Châtier les assassins
Les nouveaux maîtres ont le choix des armes. Ils peuvent demain, au risque de vider la zone pour longtemps, parachever en force leur triomphe militaire. D’autant que la base rêve de vengeance. Rescapés de Nyarushishi et miraculés de Bisesero, les Tutsi veulent châtier les assassins. On en vit certains, tout juste exfiltrés d’une zone hostile, injurier et menacer les Hutu errants que croisaient leurs camions. Dans le Bugesera (Sud), des exilés de 1959, venus du Burundi, s’emparent de fermes à l’abandon. S’il parvient à «surmonter sa victoire», le FPR peut aussi, plus sagement, et à condition de maîtriser ses ultras, opter pour la transition douce. Le 24 juillet, Fidèle et ses amis ont adressé à Kigali un courrier tout à la fois inquiet et déférent. Ils y rappellent les engagements de retenue pris envers réfugiés et déplacés. «Pour convaincre les gens de rentrer, ces garanties ne suffisent pas, avance le père André Sibomana, rédacteur en chef de "Kinyamateka », revue incisive honnie par l’ancien régime. Des actions s’imposent. Il faudrait par exemple que le pouvoir sanctionne publiquement les agents du FPR coupables "d’exactions.»

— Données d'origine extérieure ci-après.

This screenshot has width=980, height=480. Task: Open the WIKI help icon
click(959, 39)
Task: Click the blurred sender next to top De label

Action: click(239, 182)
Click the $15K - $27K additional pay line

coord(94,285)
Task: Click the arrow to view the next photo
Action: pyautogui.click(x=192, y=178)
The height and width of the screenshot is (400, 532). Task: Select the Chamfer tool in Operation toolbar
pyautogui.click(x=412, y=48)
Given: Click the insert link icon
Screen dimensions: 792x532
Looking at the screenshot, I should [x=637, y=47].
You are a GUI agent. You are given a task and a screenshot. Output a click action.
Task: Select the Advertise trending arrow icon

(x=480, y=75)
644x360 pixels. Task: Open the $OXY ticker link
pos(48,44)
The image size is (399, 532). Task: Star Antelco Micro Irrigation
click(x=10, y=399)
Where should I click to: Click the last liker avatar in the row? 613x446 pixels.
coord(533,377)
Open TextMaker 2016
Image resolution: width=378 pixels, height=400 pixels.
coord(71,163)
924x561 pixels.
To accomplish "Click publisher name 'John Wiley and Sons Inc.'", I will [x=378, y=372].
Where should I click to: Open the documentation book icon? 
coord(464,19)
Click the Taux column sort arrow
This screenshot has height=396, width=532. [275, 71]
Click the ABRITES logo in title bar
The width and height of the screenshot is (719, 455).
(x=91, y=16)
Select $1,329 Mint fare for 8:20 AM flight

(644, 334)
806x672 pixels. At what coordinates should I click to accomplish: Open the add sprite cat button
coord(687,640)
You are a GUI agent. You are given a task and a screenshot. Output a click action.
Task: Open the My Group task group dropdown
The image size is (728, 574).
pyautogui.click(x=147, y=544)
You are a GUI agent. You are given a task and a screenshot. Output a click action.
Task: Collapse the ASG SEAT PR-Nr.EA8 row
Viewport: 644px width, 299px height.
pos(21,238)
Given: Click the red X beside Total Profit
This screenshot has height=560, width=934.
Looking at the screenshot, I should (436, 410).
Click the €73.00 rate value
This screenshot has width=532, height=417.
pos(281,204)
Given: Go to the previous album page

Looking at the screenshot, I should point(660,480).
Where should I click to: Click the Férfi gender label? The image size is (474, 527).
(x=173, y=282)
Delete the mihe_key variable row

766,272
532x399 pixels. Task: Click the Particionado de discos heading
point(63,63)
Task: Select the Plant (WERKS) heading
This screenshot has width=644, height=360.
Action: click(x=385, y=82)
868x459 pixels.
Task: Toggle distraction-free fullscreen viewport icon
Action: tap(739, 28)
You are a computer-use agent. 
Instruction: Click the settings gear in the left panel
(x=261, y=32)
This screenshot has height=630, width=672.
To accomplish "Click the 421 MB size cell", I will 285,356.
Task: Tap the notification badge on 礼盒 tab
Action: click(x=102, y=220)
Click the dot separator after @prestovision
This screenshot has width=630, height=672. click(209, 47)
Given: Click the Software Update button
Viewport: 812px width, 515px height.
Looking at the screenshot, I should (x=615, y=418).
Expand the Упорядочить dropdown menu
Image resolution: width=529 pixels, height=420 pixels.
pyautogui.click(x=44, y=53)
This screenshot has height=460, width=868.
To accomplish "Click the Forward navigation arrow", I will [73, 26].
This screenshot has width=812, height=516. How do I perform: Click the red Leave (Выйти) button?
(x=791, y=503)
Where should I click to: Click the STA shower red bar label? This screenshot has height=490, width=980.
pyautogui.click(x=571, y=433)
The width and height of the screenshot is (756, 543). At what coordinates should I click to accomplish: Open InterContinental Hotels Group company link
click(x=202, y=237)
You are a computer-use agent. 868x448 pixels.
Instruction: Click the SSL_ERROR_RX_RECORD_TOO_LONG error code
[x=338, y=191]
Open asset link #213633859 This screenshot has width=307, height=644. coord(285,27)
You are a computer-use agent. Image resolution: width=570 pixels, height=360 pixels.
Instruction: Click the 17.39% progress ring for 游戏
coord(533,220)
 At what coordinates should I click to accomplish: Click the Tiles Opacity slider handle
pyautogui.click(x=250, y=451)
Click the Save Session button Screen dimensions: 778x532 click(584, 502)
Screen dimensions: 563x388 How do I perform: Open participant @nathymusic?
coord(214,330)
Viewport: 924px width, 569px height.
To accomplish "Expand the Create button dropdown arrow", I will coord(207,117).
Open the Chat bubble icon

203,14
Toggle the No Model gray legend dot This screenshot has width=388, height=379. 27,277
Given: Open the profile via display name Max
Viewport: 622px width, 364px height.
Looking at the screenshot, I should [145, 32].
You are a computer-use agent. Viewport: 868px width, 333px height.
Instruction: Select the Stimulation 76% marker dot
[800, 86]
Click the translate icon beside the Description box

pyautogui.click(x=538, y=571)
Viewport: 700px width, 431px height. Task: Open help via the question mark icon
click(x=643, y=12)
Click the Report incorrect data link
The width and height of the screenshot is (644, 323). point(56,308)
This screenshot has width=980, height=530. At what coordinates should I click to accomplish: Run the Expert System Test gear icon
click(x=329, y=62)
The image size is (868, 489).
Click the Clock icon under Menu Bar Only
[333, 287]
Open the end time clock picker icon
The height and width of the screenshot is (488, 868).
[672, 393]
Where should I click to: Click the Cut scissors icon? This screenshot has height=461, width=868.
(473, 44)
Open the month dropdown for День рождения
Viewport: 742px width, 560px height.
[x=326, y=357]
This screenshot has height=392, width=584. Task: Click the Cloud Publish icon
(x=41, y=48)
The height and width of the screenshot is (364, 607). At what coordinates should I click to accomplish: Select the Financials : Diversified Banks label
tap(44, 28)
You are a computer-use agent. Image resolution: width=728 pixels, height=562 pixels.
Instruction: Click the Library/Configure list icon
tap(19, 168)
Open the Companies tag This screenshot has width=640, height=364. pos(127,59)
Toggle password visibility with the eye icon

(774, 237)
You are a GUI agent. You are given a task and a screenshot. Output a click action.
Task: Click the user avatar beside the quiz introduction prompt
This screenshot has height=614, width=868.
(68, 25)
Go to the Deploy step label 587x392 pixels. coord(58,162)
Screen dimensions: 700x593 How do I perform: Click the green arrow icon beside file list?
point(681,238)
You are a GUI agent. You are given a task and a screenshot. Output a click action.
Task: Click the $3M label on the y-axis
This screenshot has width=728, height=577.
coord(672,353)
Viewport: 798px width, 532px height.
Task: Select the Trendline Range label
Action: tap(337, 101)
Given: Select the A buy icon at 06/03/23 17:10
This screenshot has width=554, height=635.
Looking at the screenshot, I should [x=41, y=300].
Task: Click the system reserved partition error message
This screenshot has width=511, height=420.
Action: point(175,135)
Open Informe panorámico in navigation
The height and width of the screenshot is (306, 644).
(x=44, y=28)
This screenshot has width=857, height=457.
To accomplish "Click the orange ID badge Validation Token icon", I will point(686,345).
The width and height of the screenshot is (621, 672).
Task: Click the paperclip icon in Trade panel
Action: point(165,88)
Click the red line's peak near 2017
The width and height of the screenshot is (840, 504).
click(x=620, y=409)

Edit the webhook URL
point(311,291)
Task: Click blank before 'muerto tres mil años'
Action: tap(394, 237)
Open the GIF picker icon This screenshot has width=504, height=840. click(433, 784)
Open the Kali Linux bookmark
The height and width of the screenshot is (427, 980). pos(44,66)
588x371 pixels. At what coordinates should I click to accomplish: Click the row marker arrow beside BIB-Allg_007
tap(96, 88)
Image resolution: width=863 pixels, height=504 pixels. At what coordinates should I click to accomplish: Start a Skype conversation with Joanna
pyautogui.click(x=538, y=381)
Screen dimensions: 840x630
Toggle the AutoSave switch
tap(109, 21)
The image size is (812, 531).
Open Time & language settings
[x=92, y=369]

A Kibuye, la réunion du «comité d’initiative» touche à sa fin. Devant la préfecture, on s’attarde quelque peu. Deux Rwandais devisent en allemand avec le Casque bleu autrichien. Lequel promet d’élucider le sort d’une poignée de déplacés, dont l’entourage a perdu la trace depuis leur retour à Kigali. Désireux de retrouver là-bas son ministère, un fonctionnaire légaliste confie au colonel Sartre, promu messager en la circonstance, une offre de service. «Notre but, lance l’officier français, n’était pas de laisser un bon souvenir.» Sur ce point, nul doute qu’il aura échoué.
Vincent Hugeux, envoyé spécial de l’Express- publié le 04/08/1994 mis à jour le 17/12/2003. (Le titre et les sous-titres sont de l’auteur, les illustrations sont de le fait de l’association France turquoise)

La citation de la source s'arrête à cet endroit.